=== Begin Enclosure ===
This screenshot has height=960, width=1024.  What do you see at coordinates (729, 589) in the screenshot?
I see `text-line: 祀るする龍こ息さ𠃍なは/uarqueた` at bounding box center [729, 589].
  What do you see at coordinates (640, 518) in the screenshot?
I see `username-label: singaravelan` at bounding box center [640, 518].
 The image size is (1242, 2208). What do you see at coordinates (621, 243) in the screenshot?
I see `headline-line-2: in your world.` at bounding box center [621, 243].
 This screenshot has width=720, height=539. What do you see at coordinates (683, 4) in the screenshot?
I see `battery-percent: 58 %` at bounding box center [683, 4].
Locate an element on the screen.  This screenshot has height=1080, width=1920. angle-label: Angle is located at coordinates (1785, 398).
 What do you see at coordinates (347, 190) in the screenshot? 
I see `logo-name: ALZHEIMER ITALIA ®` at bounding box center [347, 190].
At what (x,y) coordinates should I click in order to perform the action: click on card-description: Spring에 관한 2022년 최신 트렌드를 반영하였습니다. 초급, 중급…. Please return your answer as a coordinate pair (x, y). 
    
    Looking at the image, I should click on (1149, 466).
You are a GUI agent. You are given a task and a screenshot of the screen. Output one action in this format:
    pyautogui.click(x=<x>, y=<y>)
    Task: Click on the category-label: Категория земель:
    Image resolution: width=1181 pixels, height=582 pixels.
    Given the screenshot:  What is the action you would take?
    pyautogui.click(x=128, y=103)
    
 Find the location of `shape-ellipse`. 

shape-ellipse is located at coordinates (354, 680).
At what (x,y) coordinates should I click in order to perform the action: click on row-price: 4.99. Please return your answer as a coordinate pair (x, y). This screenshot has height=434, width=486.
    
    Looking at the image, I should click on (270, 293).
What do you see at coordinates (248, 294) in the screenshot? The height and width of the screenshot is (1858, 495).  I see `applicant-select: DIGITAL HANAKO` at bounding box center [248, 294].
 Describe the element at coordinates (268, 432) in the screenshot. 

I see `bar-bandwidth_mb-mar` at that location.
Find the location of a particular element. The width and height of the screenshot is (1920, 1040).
=== End Enclosure ===
- Activity -
Copy the rows exactly, starting from the very first line and stopping after the line that contains "shape-ellipse is located".

- Reply to the exercise -
This screenshot has height=960, width=1024.  What do you see at coordinates (729, 589) in the screenshot?
I see `text-line: 祀るする龍こ息さ𠃍なは/uarqueた` at bounding box center [729, 589].
  What do you see at coordinates (640, 518) in the screenshot?
I see `username-label: singaravelan` at bounding box center [640, 518].
 The image size is (1242, 2208). What do you see at coordinates (621, 243) in the screenshot?
I see `headline-line-2: in your world.` at bounding box center [621, 243].
 This screenshot has width=720, height=539. What do you see at coordinates (683, 4) in the screenshot?
I see `battery-percent: 58 %` at bounding box center [683, 4].
Locate an element on the screen.  This screenshot has height=1080, width=1920. angle-label: Angle is located at coordinates (1785, 398).
 What do you see at coordinates (347, 190) in the screenshot? 
I see `logo-name: ALZHEIMER ITALIA ®` at bounding box center [347, 190].
At what (x,y) coordinates should I click in order to perform the action: click on card-description: Spring에 관한 2022년 최신 트렌드를 반영하였습니다. 초급, 중급…. Please return your answer as a coordinate pair (x, y). 
    
    Looking at the image, I should click on (1149, 466).
You are a GUI agent. You are given a task and a screenshot of the screen. Output one action in this format:
    pyautogui.click(x=<x>, y=<y>)
    Task: Click on the category-label: Категория земель:
    Image resolution: width=1181 pixels, height=582 pixels.
    Given the screenshot:  What is the action you would take?
    pyautogui.click(x=128, y=103)
    
 Find the location of `shape-ellipse`. 

shape-ellipse is located at coordinates (354, 680).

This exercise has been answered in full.